The Palestinian Civil Emergency Authority said about 100,000 people were left in Jabaliya, Beit Lahia and Beit Hanoun without medicine or food. Reuters was unable to independently verify this figure.

The emergency service said its operations had been halted by the three-week Israeli attack in the north, in an area where the military said it destroyed Hamas fighting forces at the start of the year-long war.

Israeli forces launched a recent operation in the north with the stated goal of preventing Hamas from regrouping. The operation intensified after the assassination of Hamas chief Yahya Sinwar more than a week ago.

Miller said Washington would clearly reject any attempts to create a siege, starve civilians or wall off northern Gaza from the rest of the enclave.

US Secretary of State Antony Blinken has proposed a so-called “master plan” for Israel, released by retired military commanders and proposed by some members of parliament this month, which would see Palestinian citizens ordered to evacuate northern Gaza, which would then be declared closed. military zone.

Israel told the US it was not following through with the plan, Miller said.

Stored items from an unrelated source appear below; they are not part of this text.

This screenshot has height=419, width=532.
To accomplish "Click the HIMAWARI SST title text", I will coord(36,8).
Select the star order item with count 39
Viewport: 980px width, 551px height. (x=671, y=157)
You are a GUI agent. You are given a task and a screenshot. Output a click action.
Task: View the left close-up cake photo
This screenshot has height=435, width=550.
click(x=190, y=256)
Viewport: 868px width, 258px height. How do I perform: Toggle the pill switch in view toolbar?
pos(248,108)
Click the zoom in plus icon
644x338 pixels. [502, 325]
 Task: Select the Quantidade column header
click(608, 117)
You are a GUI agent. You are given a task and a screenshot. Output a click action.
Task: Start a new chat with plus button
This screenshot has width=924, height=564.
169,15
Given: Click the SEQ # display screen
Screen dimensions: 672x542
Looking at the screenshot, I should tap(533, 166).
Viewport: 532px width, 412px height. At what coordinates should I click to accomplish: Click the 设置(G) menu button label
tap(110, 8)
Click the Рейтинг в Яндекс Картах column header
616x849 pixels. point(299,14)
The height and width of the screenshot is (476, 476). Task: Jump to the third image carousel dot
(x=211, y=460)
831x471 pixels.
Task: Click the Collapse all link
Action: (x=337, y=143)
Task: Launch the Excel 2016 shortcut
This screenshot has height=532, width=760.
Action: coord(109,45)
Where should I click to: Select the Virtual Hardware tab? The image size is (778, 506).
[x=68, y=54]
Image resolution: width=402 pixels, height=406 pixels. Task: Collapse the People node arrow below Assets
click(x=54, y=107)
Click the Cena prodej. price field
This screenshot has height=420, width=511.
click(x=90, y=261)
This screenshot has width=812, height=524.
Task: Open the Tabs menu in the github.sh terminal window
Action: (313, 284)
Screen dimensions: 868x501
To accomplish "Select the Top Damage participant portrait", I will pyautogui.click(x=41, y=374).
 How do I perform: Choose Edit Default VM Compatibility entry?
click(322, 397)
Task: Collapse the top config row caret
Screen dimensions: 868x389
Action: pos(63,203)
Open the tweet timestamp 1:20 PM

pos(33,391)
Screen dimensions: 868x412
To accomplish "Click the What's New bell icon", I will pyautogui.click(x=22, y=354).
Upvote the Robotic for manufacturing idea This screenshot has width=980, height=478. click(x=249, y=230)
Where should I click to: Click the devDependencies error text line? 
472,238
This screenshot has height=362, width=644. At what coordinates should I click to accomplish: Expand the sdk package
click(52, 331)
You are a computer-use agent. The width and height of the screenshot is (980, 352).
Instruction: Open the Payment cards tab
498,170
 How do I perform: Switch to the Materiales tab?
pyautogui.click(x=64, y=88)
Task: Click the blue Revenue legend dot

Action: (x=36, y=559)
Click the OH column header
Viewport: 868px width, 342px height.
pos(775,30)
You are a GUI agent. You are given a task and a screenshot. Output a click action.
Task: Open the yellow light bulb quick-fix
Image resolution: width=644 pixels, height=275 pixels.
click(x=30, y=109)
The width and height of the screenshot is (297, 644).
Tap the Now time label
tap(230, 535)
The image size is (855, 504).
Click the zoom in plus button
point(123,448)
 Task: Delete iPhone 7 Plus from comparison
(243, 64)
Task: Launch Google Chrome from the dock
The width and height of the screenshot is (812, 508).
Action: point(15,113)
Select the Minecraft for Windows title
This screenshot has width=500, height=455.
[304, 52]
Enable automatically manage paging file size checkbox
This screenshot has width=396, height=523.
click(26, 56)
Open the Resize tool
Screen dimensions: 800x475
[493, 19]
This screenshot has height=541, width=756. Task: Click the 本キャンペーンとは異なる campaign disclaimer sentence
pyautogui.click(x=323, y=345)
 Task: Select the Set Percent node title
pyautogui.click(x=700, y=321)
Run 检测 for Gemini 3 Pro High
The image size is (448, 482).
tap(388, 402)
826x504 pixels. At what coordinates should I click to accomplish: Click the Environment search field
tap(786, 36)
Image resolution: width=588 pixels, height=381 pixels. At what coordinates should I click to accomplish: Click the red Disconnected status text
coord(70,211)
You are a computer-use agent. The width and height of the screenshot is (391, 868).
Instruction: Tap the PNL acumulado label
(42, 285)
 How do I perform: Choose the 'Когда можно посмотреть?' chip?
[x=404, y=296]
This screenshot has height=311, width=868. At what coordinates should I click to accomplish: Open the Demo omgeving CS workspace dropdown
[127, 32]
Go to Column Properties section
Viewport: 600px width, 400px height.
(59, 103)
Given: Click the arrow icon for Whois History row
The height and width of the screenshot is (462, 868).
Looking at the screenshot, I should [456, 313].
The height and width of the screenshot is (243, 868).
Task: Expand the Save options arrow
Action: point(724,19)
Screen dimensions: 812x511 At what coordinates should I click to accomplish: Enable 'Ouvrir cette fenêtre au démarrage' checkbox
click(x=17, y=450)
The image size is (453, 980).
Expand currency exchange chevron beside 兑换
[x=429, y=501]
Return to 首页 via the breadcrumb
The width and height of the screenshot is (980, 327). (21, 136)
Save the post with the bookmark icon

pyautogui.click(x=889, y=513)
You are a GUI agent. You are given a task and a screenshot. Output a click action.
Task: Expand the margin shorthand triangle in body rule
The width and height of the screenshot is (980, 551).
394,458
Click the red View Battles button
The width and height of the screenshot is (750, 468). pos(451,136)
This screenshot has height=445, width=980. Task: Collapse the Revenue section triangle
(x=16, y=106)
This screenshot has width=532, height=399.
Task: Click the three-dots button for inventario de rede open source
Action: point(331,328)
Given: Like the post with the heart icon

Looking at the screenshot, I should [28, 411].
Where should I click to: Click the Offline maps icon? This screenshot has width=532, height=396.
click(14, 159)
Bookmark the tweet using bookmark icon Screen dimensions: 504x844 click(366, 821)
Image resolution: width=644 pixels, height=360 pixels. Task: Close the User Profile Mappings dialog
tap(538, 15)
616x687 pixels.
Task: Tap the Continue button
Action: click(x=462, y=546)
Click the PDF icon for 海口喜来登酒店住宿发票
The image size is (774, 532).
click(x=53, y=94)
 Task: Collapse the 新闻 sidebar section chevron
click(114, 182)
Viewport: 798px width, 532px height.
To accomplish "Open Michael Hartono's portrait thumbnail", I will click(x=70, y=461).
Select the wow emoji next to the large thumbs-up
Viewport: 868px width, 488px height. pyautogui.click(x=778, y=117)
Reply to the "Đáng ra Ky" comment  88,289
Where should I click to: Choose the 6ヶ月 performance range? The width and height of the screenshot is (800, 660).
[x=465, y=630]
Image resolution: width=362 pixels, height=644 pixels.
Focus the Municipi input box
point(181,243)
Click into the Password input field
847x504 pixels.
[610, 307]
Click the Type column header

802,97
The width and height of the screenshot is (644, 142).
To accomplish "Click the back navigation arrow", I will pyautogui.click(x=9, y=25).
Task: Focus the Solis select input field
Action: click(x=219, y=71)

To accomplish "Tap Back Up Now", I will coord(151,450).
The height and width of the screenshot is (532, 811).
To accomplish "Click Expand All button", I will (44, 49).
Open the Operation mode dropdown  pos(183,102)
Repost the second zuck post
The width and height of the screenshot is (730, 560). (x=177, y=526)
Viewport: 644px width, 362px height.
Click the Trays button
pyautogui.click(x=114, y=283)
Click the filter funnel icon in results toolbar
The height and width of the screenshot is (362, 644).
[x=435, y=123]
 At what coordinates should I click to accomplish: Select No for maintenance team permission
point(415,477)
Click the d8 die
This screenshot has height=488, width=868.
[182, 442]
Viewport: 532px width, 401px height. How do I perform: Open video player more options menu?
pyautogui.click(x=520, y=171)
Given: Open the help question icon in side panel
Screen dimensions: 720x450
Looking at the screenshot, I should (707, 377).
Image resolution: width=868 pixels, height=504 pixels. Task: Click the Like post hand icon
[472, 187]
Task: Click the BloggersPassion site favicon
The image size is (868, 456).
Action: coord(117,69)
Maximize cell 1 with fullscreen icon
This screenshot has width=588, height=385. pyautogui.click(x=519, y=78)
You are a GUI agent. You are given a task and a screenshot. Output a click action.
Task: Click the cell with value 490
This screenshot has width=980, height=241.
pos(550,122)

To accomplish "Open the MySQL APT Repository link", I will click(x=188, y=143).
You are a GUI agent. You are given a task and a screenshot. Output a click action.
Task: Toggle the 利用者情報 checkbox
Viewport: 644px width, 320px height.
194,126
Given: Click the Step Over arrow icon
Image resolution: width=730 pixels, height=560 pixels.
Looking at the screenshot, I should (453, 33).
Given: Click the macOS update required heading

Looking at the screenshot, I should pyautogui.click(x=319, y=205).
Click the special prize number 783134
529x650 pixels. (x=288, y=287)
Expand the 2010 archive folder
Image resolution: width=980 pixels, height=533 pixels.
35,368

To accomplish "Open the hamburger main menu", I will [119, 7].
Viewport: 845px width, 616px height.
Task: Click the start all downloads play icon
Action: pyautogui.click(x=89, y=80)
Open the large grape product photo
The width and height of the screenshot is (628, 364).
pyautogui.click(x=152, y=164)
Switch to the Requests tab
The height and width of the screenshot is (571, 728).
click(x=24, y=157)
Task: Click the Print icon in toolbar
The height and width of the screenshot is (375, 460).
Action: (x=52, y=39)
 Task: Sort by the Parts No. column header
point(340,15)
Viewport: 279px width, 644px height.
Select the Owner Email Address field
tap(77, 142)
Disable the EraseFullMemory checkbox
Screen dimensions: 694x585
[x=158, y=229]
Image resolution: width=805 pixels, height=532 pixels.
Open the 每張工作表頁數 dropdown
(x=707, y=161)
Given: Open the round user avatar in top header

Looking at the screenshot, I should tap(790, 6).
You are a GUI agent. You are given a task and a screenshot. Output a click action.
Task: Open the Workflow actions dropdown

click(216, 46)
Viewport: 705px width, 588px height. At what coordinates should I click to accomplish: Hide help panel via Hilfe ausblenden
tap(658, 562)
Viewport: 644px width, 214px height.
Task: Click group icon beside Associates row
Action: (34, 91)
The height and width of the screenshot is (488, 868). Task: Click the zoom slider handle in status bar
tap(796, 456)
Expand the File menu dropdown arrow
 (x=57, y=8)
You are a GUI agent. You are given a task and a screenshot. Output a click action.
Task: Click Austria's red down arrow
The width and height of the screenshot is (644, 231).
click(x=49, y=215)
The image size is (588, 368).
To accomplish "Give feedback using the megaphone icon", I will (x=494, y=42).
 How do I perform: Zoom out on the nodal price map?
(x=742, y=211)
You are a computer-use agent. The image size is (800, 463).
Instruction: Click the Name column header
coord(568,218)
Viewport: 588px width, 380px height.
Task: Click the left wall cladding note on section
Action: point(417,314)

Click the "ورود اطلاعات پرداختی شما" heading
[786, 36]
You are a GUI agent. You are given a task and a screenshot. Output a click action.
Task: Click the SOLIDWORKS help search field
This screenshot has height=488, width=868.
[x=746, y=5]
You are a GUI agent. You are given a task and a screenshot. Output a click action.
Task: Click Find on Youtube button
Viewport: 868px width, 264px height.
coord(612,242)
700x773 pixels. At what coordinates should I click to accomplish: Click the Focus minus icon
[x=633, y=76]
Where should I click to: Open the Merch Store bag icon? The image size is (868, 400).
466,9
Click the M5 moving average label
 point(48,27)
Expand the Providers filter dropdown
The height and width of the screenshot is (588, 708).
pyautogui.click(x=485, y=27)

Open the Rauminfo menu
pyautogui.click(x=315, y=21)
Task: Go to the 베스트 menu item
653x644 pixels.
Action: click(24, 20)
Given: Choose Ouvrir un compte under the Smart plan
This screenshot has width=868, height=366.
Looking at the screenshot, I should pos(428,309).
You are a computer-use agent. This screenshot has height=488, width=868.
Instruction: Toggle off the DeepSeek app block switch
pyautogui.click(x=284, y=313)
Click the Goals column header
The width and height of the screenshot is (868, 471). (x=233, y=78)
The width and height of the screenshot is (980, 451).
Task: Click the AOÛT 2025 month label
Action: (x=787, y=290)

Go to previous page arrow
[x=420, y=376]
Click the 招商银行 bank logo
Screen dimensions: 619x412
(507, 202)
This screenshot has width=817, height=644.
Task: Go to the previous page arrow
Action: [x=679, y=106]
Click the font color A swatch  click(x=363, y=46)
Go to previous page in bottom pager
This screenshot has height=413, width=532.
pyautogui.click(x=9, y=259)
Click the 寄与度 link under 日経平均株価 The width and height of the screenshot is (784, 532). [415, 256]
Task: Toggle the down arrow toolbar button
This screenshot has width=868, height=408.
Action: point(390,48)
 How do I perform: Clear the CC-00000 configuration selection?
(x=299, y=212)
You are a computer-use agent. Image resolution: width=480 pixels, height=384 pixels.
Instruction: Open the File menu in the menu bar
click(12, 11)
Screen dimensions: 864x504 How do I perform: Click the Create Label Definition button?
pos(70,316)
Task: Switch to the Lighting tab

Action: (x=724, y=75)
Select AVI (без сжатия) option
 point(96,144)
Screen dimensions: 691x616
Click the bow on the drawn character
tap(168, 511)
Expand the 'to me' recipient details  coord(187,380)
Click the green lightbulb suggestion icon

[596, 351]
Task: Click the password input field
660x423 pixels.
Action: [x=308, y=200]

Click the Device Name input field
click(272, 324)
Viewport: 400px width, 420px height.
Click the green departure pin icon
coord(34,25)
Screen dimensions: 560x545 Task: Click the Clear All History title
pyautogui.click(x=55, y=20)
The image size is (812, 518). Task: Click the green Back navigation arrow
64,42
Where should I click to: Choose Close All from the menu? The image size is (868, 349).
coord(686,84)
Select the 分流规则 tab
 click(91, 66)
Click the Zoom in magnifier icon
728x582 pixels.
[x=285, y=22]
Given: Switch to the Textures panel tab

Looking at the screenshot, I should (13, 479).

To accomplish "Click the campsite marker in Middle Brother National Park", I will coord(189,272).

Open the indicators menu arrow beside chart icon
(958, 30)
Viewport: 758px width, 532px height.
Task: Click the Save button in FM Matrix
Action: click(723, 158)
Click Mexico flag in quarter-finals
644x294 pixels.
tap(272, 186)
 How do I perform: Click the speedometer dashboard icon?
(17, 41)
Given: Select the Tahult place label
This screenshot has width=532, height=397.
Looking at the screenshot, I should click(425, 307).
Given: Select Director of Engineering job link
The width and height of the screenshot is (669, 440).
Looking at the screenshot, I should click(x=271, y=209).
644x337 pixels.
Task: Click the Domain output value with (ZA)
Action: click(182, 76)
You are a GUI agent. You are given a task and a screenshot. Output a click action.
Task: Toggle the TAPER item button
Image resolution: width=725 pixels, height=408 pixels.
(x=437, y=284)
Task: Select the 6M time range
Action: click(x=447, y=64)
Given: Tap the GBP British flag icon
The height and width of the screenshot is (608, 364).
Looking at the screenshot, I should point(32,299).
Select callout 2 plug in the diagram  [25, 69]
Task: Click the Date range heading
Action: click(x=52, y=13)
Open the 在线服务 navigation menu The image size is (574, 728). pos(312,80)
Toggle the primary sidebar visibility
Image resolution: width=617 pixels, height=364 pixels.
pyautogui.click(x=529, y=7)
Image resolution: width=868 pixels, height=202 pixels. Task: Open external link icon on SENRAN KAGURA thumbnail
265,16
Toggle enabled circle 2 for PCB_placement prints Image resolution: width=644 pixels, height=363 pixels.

But he warned that Israel was not meeting all the conditions set out in a letter the US sent to Israel earlier this month, calling on it to take action within 30 days to improve the humanitarian situation in the Gaza Strip or face potential restrictions on US military aid, according to in his words. US officials.

“They have not fully implemented all the changes we called for in this letter,” he said, adding that the US would wait until 30 days had passed before offering a final assessment.

On Monday, the Israeli parliament passed a law banning the UN aid agency UNRWA from operating inside the country. Miller said before the law’s passage that the United States had made it clear to Israel that it was deeply concerned about the law because UNRWA plays an indispensable role in delivering humanitarian aid to the Gaza Strip.